Acht Tage später führte die Arbeitgeberin dem Kraftfahrzeugmechaniker die Videoaufzeichnungen vor und lastete ihm an, sich das entnommene Paket rechtswidrig angeeignet zu haben. Es bestehe jedenfalls ein entsprechender Verdacht. Der Kraftfahrzeugmechaniker gab an, keine Erklärung für den Vorfall zu haben. Aus Sicht der Arbeitgeberin würde er sein Verhalten ebenso bewerten.
Die Arbeitgeberin kündigte wenige Tage später das Arbeitsverhältnis fristlos. In einem weiteren Schreiben kündigte sie ordentlich zum 31. März 2015. Der Betriebsrat äußerte sich nicht zur mitgeteilten Kündigungsabsicht.
Der Kraftfahrzeugmechaniker erhob Kündigungsschutzklage beim Arbeitsgericht. Er beantragte festzustellen, dass das Arbeitsverhältnis weder durch die außerordentliche Kündigung noch durch die ordentliche Kündigung aufgelöst wurde. Für den Fall, dass seinem Antrag stattgegeben werde, solle die Arbeitgeberin verurteilt werden, ihn zu den gleichen Bedingungen als Kraftfahrzeugmechaniker in der gleichen Filiale weiter zu beschäftigen.

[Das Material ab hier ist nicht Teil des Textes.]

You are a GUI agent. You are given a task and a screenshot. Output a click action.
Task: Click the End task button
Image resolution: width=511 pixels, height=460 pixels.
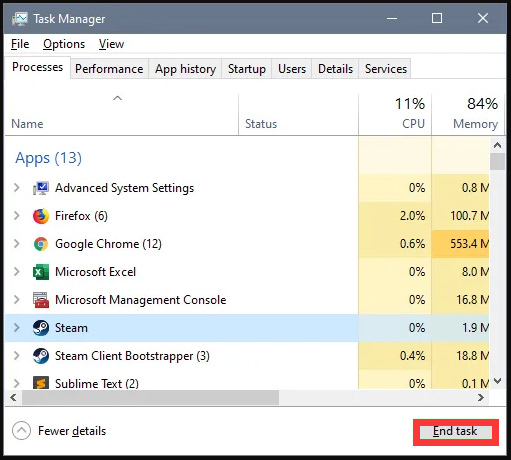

Sein im Video dokumentiertes Verhalten indiziere nicht einmal den Verdacht einer rechtswidrigen Wegnahme von Bremsklötzen. Es gebe keinen Anhaltspunkt dafür, dass er die Teile aus dem Betrieb entfernt habe. Es könne möglich sein, dass eine dienstliche Verwendung der Bremsklötze fälschlicherweise nicht dokumentiert wurde.
Die Videoaufzeichnungen seien unter Verletzung datenschutzrechtlicher Bestimmungen und Mitbestimmungsrechten des Betriebsrats erstellt worden. Die Mitschnitte könnten deshalb nicht als Beweismittel im Prozess verwendet werden. Das gelte auch für seine Reaktion auf das Video im Personalgespräch.
Die Arbeitgeberin beantragte, die Klage abzuweisen. Der Kraftfahrzeugmechaniker habe das Lager am Morgen des 15. Juli dreimal betreten und zügig wieder verlassen. Die ersten beiden Male habe er sich im Bereich umgesehen und sich vergewissert, dass die Lageristen nicht anwesend sind. Beim dritten Mal sei er unmittelbar auf das Regal mit den Bremsklötzen zugegangen und habe diese unstreitig entnommen. Für die Absicht der Aneignung spreche schon die Missachtung des Zutrittsverbotes. Es sei eine Schutzbehauptung, dass der Leiter des Lagers ihm für dringende Fälle erlaubte, das Lager zu betreten und Teile zu entnehmen. Die Ausführungen entsprächen nicht der Wahrheit.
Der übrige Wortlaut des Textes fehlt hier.